The heart of the godly thinks carefully before speaking; Proverbs 15:28a
5. Don’t yell or scream. Yelling makes children more aggressive, physically and verbally. Yelling is an expression of anger, scares children and make them feel insecure. Calmness, on the other hand, is reassuring, which makes children feel loved and accepted in spite of bad behavior.
A soft answer turns away wrath, but a harsh word stirs up anger. Proverbs 15:1-2
6. Eliminate the phrase, “Do as I say, not as I do.” Just think about what this is saying to your child! It sets up a contradiction between your words and your actions which can confuse a child. And it does not help them learn how to make choices.
The godly offer good counsel; they teach right from wrong. They have made God’s law their own, so they will never slip from his path. Psalm 37:30-31
7. Don’t pressure him with expectations that are too high. Don’t tell him he will certainly make the team or that he will certainly get an “A” on the test because he studied. Instead, encourage him and after offer the appropriate praise. i.e. “I’m proud of you because you tried out.”
Anxiety in a man’s heart weighs him down, but a good word makes him glad. Proverbs 12:25
8. Don’t say things like, “you never” or “you always”. Speaking in absolutes is almost like not
telling the truth because absolutes are not 100%. Use truthful statements.
Gracious words are like a honeycomb, sweetness to the soul and health to the body. Proverbs 16:24
9. Avoid saying, “Because I said so.” Giving them a reason why something can or can’t be done will help them learn. It is best to be honest with them if there isn’t a reason. Furthermore, the “Because I said so” answer can cause resentment and lead to behavior problems.
Everyone enjoys a fitting reply; it is wonderful to say the right thing at the right time!
10. Don’t exclude your child. If you are around other adults and your child is with you, introduce your child just as you would a friend.
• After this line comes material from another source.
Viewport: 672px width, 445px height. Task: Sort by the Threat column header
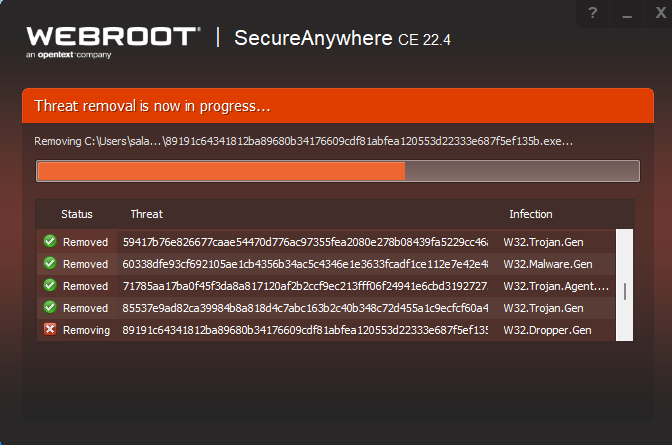click(x=147, y=214)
This teaches your child how politeness.
And you yourself must be an example to them by doing good works of every kind. Let everything you do reflect the integrity and seriousness of your teaching. ~ Titus 2:7
Parents have an awesome responsibility raising children. God left us written instructions to show us how to take care of our children… His gift to us. It is up to us to let God’s Word guide the words we speak to our children.